The Droid Pro also features a five-megapixel camera and DVD-quality video.
Motorola said the Droid Pro will be available through Verizon in the coming weeks and the price will be announced closer to launch.
Motorola said the Citrus, described as an "entry-level" smartphone, will hit stores in the fourth quarter of the year. Pricing will be announced later.
Motorola's Jha said meanwhile that he is open to developing devices that run Microsoft's new mobile operating system despite a patent infringement lawsuit the US software giant recently filed against his company.
"I am open to finding ways to work with Microsoft," Jha told The Wall Street Journal in an interview. "But it has to be a compelling offering."
Microsoft is scheduled to unveil its new mobile operating system, Windows Phone 7, on Monday.
Jha told the newspaper he isn't "overly unsettled" by the Microsoft legal complaint and that "some of these lawsuits are part of business."
"I would much rather have done without that lawsuit, but it doesn't always work out that way," he said. "We will consider all of our options."
Microsoft filed suit against Motorola on Friday, accusing the company of violating its patents in Android-powered smartphones.

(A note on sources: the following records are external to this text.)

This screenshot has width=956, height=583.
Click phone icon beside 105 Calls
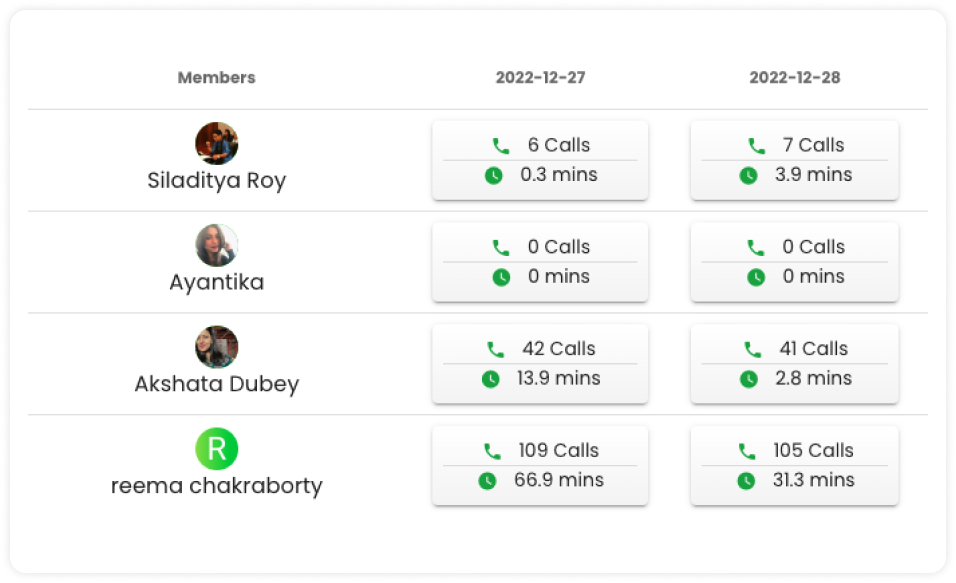[746, 452]
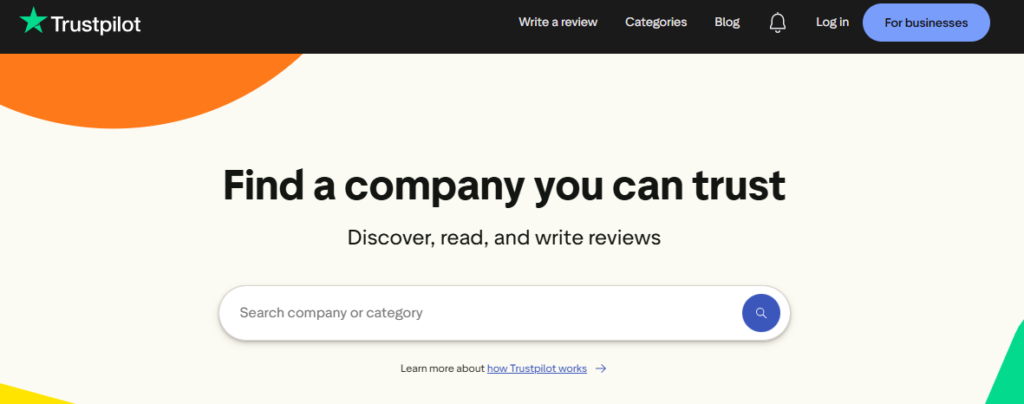Select the Log in link
The width and height of the screenshot is (1024, 404).
tap(832, 22)
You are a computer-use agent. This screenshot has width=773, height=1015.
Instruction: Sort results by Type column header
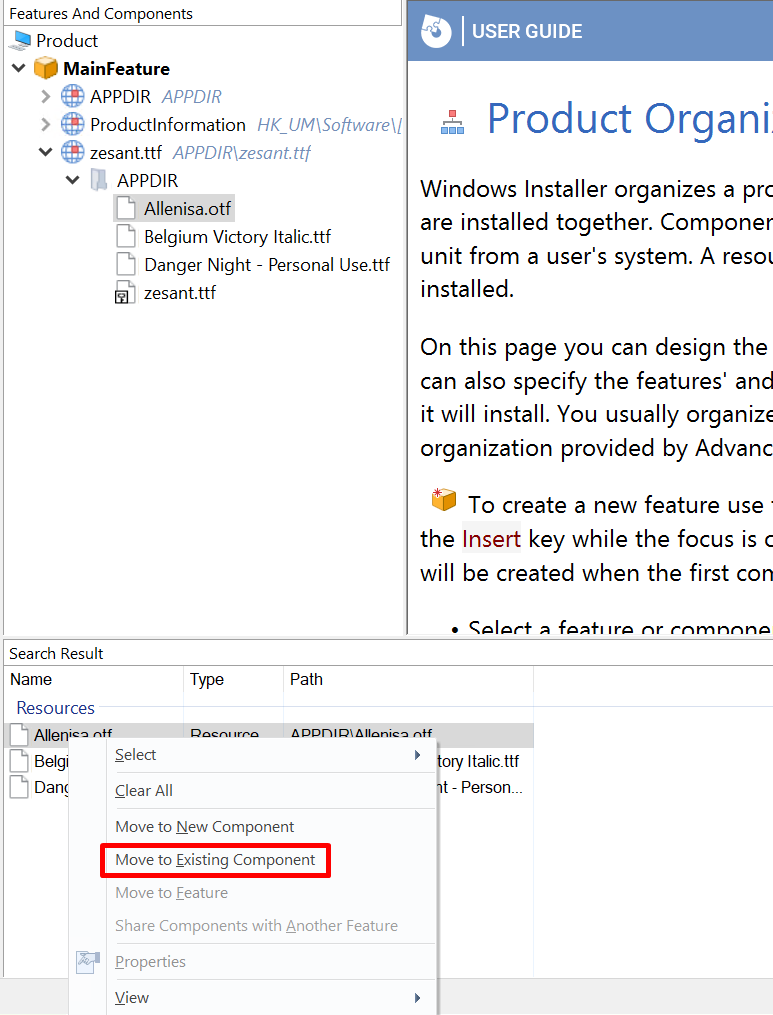207,680
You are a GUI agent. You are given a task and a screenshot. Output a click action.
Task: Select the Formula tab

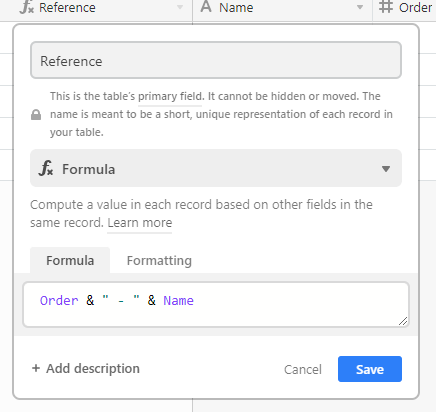(x=70, y=261)

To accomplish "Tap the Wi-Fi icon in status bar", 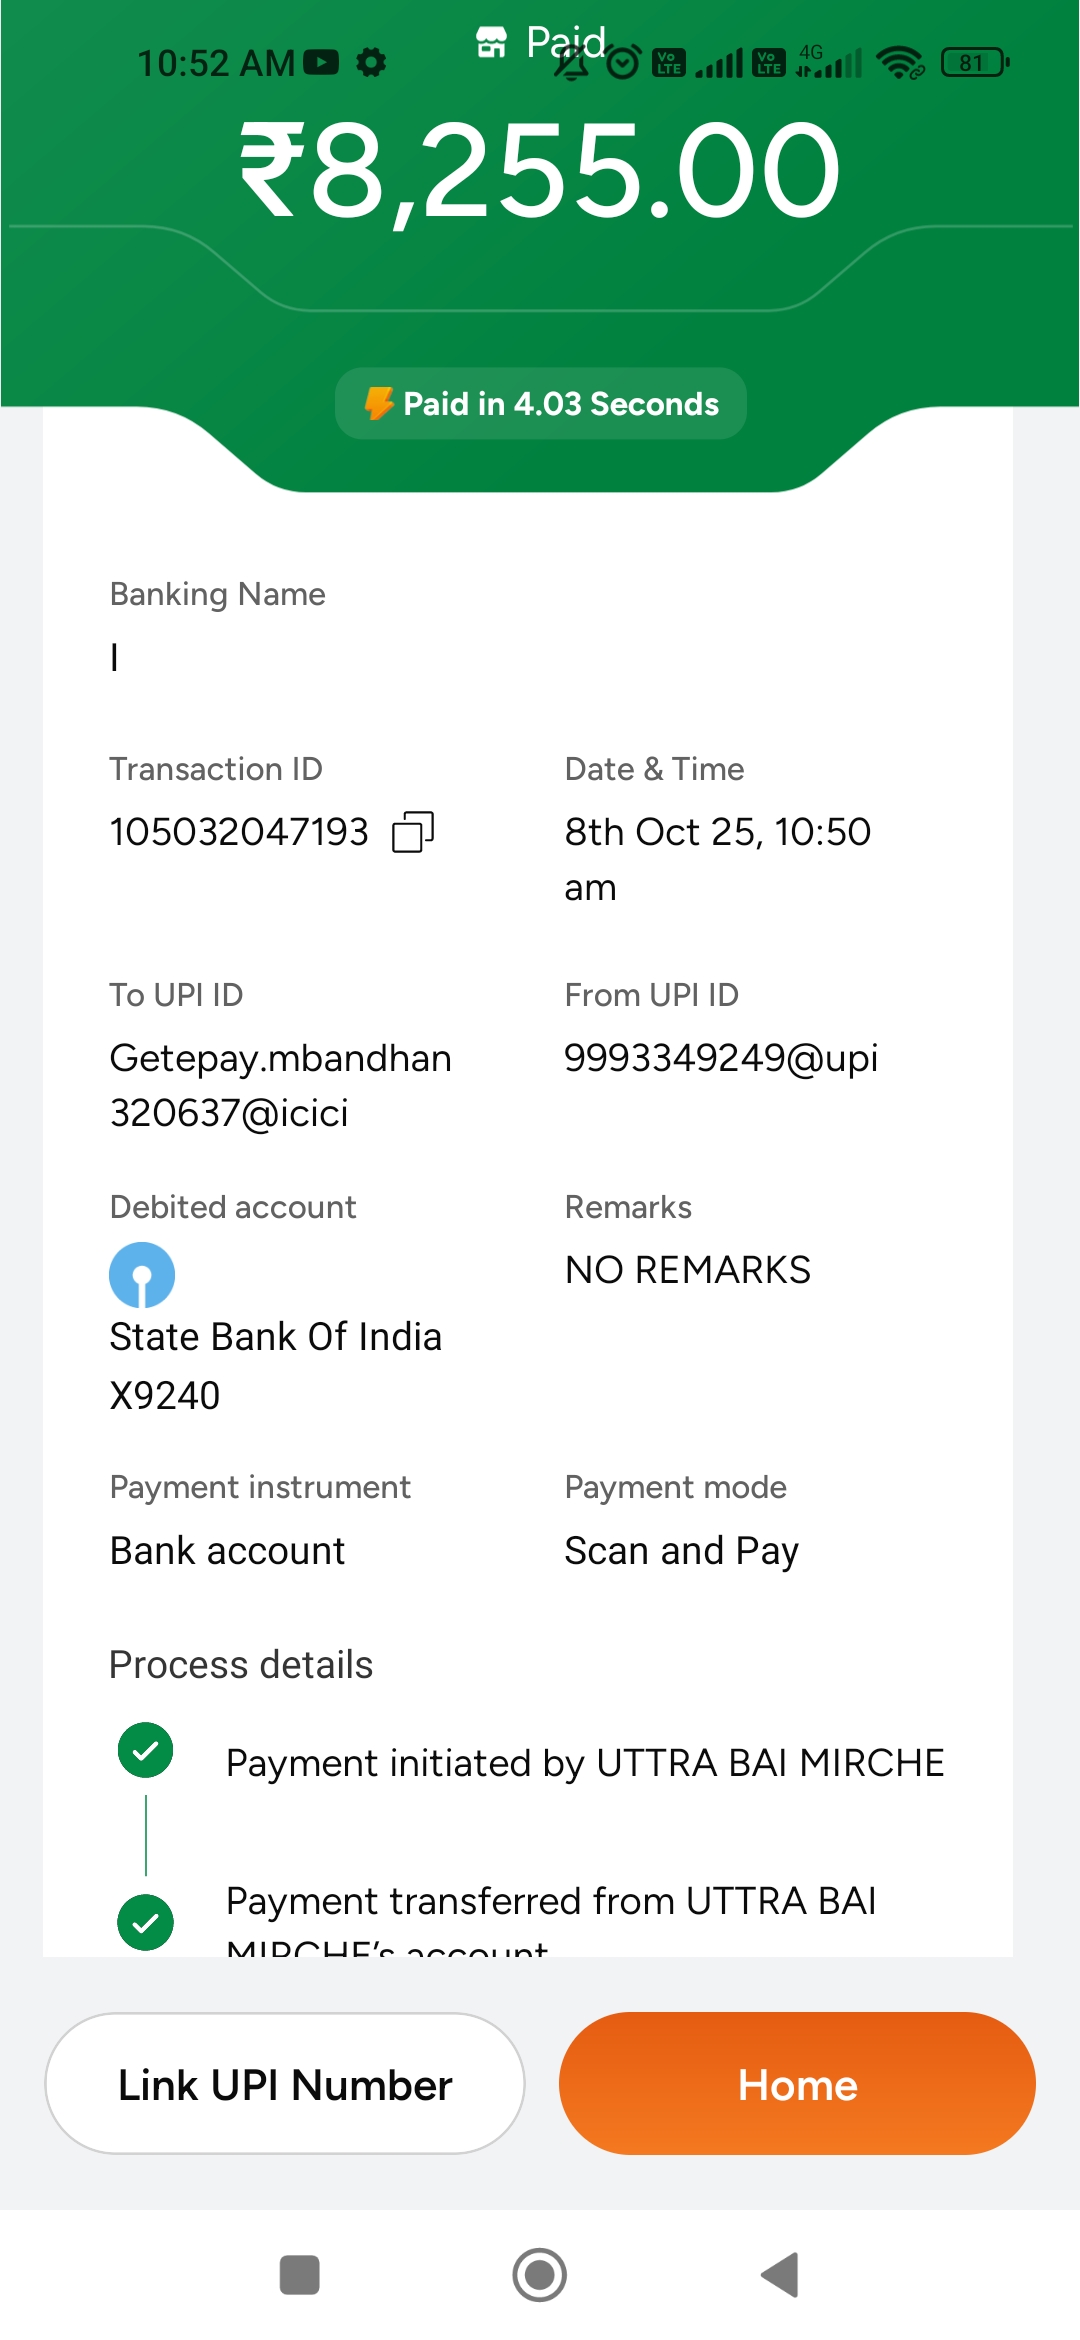I will click(x=900, y=63).
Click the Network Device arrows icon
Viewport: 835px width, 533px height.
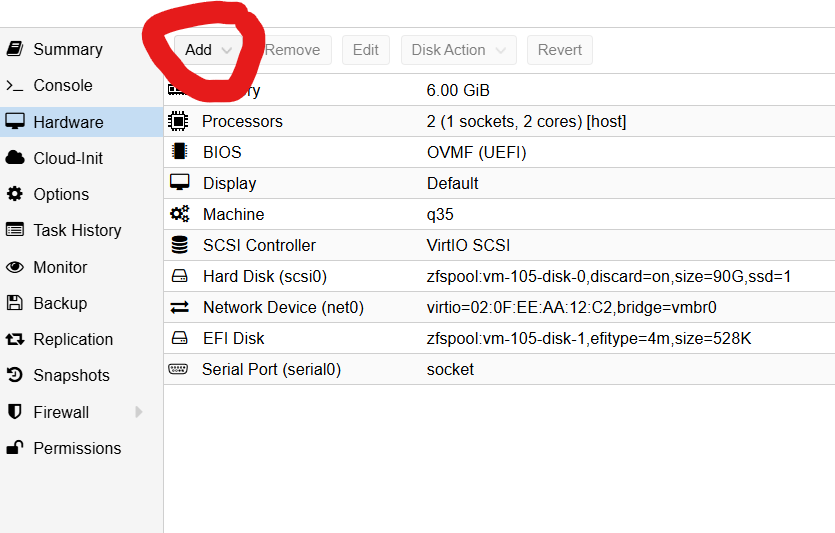pyautogui.click(x=179, y=307)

The patents in question relate to synchronizing email, calendars and contacts, scheduling meetings, and notifying applications of changes in signal strength and battery power, according to Microsoft.
Google's Android operating system is used in an array of devices that have been gaining ground in the hotly competitive global smartphone market.
The Nielsen Co. said Tuesday that Android-powered smartphones were the most popular among US consumers over the past six months ahead of the Blackberry and Apple's iPhone.